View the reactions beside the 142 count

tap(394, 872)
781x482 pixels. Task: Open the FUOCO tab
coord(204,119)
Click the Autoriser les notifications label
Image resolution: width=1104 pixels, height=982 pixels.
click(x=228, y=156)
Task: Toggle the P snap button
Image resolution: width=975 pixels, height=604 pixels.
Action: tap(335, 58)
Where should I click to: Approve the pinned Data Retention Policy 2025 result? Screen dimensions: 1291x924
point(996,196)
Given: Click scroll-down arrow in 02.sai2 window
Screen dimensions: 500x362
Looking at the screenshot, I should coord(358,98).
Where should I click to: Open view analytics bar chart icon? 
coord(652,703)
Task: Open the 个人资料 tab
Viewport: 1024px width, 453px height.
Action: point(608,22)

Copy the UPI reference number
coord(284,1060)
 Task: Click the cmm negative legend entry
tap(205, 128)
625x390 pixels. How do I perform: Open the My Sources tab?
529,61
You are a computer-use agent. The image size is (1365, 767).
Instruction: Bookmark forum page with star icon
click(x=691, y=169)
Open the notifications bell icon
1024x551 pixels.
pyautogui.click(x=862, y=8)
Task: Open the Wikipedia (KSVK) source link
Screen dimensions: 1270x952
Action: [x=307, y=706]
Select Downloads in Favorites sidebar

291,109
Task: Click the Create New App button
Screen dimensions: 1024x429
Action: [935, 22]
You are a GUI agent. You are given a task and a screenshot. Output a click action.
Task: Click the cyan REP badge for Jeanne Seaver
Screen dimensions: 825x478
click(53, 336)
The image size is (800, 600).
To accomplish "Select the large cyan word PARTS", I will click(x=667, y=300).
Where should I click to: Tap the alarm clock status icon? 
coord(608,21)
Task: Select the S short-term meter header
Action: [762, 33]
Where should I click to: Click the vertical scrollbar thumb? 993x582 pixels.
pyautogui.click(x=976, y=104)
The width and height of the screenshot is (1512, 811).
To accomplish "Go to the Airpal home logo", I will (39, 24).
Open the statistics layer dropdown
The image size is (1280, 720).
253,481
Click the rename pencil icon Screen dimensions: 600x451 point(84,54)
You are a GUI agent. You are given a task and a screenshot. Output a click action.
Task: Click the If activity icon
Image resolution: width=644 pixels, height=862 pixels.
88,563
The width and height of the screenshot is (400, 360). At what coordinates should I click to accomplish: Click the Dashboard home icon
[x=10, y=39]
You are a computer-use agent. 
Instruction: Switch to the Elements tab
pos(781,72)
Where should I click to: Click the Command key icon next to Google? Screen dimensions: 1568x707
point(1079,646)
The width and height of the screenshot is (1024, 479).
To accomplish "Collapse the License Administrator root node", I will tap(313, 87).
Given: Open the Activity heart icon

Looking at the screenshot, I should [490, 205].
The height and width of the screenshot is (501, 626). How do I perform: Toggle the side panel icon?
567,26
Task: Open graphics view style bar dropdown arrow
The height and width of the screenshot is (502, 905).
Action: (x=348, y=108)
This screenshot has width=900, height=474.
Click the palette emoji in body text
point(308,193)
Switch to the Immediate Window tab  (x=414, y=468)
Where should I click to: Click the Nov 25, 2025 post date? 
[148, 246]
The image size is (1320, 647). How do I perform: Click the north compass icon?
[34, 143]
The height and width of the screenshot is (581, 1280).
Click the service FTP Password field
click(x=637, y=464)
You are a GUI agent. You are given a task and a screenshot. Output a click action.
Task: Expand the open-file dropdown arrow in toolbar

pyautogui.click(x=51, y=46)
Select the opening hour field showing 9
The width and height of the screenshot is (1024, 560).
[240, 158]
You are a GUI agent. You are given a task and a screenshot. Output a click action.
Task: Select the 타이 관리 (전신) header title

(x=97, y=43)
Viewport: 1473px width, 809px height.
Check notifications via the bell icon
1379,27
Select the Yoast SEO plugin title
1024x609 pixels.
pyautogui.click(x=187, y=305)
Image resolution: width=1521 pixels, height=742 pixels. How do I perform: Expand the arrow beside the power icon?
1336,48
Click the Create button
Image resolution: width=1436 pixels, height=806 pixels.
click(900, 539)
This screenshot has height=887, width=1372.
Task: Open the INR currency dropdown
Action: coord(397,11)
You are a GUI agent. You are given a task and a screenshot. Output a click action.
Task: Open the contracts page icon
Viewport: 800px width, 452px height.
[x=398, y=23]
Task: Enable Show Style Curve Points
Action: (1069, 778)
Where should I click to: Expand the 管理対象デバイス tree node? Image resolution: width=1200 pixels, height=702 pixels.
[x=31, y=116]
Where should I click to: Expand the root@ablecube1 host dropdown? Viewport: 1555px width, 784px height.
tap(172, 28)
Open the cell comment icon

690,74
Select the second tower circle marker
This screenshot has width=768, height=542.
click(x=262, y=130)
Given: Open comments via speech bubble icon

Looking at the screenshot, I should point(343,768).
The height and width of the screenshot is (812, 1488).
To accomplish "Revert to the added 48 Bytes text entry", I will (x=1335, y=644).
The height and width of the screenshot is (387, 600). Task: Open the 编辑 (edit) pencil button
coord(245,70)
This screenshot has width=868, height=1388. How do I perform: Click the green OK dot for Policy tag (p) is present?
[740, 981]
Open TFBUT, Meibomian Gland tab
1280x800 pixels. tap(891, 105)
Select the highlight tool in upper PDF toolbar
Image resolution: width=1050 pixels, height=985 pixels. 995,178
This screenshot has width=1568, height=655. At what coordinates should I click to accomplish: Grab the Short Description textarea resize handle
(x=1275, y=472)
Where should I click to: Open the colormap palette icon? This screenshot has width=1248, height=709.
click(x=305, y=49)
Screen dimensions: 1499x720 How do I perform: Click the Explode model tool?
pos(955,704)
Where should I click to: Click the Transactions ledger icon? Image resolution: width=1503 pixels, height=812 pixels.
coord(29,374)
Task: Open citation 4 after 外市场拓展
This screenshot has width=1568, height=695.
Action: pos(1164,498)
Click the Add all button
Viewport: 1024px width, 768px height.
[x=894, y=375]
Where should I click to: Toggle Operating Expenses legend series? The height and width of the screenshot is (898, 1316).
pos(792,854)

........

YOUR INSTRUCTIONS:
Work out how many lines of the data include the word "Create", and write that number alone.

TASK SOLUTION:
2